Sholto Johnstone Douglas was born in
Edinburgh and studied in
Paris, Antwerp and at the Slade School of Fine Art in London. His works
include the painting of pictures of "dazzle" ships during the first world war and
fifty-two of these paintings are in the Imperial War Museum. He lived in
France from 1926 to 1939 when he did some landscape work in the
Provencal area so this work may stem from that time.
Note that he was a member of
the well known Scottish family that included John Sholto Douglas, 8th
Marquess of Queensbury (1844-1900) who devised the rules for boxing. He
was the son of Arthur Henry Johnstone Douglas of Lockerbie (1846-1923).
Arthur, in turn, was the son of Robert Johnstone Douglas of Lockerbie.
Robert was the son of Henry Alexander Douglas, brother of the 6th and
7th Marquesses of Queensberry. Robert's wife, Lady Jane Douglas
(1811-1881) , was the daughter of Charles Douglas, 6th Marquess of
Queensberry. Hence, the grandparents of Sholto Johnstone Douglas, were
both members of the Queensberry family and, in fact, first cousins (this
information was contributed by another descendant).

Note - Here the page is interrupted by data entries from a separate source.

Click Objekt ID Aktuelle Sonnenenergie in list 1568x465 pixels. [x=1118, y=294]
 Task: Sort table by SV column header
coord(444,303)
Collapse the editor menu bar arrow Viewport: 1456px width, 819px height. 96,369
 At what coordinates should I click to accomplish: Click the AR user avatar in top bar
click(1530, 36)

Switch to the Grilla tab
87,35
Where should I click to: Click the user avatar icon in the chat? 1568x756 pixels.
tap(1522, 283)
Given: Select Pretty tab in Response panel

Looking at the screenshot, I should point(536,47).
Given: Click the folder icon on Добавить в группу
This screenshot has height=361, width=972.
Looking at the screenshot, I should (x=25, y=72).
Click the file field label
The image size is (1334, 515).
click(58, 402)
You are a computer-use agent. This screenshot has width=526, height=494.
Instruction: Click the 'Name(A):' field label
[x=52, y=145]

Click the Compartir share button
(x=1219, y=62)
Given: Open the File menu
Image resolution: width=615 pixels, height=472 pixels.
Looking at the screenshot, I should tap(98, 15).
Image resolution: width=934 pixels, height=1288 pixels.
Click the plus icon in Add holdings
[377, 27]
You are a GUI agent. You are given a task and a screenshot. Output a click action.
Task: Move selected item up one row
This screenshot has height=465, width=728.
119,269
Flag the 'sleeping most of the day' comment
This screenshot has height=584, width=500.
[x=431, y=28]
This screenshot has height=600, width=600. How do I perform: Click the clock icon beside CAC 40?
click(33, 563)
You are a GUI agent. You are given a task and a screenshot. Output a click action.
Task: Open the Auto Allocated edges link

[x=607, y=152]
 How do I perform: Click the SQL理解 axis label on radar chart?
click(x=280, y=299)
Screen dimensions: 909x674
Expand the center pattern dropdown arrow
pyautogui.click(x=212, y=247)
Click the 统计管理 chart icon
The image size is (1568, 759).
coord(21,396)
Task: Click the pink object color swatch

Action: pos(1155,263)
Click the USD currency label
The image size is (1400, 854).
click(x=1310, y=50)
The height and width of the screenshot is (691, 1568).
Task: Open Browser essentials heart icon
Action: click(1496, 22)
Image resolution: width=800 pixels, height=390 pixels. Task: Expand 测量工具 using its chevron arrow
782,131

An obituary of Sholto Douglas appeared
in The Times newspaper in March 1958. To quote some extracts from this:
"He was also a man who, in human
terms, led a long life notable for its unassuming expression of
civilized values. As a portrait painter he may be said to have belonged
to the period of Sargent. But his vision and style were his own.
Incidentally, he made Royal Academy history by introducing for the first
time a motor car to its walls. But his enduring works will perhaps be
his landscapes.....they portrayed, with a truly poetic sense of
atmosphere, the subtle half-tones of his native countryside...with its
tenuous greys and blues. Here in Scotland he was at home, not merely as
a painter but as a sportsman, going out after geese, sailing his
home-made sand-yacht at frightening speeds over the Merse, riding on
horseback over the Lowland country, and looking after the ponies which
he brought back with him from a trip to Iceland."